Indigenous groups have criticised the government for allocating more than $39m of extra funding to a non-Indigenous sport-based initiative for boys, but failing to adequately fund Aboriginal community-controlled organisations to meet the new Closing the Gap targets in its budget.

The government has set aside only $46.5m over four years to support capacity-building in Aboriginal community-controlled organisations to meet targets set out in the new Closing the Gap agreement.

But a decision to allocate $39.8m of extra funding to a non-Indigenous sports-based initiative for boys has drawn the ire of Indigenous groups.

The Clontarf Foundation has been awarded the sum over four years from 2020 to expand and extend its program, "which supports the education, discipline, life skills, self-esteem and employment prospects of young Aboriginal and Torres Strait Islander men", according to last night’s budget papers.

Lee Sheppard
Lee Sheppard

UQ Poche Scholar Lee Sheppard, PhD Candidate at the UQ School of Human Movement and Nutrition Sciences, has spent the past three years researching sports for development programs like the ones offered by Clontarf.

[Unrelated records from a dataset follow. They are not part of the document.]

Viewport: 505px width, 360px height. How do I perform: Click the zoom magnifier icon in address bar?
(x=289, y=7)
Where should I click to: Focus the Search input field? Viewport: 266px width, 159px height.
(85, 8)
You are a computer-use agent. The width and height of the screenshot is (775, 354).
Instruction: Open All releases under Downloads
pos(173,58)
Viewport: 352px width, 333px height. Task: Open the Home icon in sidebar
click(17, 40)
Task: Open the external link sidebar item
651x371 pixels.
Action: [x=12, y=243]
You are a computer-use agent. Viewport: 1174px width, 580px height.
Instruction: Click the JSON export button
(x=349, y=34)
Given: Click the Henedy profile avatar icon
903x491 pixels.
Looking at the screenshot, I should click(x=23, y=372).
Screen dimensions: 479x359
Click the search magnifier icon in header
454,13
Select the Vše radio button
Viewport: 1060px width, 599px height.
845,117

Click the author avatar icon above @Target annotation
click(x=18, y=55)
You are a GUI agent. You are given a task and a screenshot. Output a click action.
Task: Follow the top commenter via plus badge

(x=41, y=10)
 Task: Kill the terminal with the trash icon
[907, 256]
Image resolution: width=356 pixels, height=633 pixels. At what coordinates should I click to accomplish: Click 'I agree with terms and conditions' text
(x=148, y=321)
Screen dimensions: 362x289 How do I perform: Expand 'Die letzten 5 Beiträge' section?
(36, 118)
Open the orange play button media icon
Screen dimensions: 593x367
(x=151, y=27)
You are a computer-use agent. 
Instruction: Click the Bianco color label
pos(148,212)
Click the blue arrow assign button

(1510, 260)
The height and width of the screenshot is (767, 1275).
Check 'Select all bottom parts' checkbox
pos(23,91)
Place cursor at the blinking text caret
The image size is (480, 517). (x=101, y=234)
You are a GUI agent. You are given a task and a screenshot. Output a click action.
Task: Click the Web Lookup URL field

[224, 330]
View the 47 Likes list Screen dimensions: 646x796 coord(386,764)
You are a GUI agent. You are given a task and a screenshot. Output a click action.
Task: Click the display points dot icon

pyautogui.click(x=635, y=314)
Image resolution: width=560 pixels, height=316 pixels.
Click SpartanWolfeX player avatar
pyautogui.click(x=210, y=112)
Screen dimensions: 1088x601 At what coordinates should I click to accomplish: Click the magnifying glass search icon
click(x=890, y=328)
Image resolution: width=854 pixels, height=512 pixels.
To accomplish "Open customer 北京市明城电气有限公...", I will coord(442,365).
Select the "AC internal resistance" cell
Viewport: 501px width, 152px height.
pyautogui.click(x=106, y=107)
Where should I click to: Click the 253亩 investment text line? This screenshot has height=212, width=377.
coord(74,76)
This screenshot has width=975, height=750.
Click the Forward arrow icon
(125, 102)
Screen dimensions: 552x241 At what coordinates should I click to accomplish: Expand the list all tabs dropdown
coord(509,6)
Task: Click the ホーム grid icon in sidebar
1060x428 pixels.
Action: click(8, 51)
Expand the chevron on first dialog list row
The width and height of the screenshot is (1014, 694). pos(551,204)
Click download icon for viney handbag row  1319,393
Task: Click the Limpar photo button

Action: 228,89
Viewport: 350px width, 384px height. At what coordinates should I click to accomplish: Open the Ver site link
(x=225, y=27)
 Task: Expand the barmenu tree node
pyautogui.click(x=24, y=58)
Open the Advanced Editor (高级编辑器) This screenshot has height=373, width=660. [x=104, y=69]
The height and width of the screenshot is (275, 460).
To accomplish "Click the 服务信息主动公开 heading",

Ms Sheppard, a Djirribal woman from north Queensland, told The Guardian that such programs supposedly set up to benefit Indigenous communities were often more focused on "ticking boxes" and tended to target highly resilient kids, rather than ones who were labelled "hard to reach".

"Clontarf are not set up to educate through sport, they are an engagement program," Ms Sheppard said.

"They use sport to hook our mob back to school, who are disengaged or on the verge of disengaging from school. But they’re not actually an education program.

"Clontarf competes for funds that could go to Aboriginal community-controlled organisations."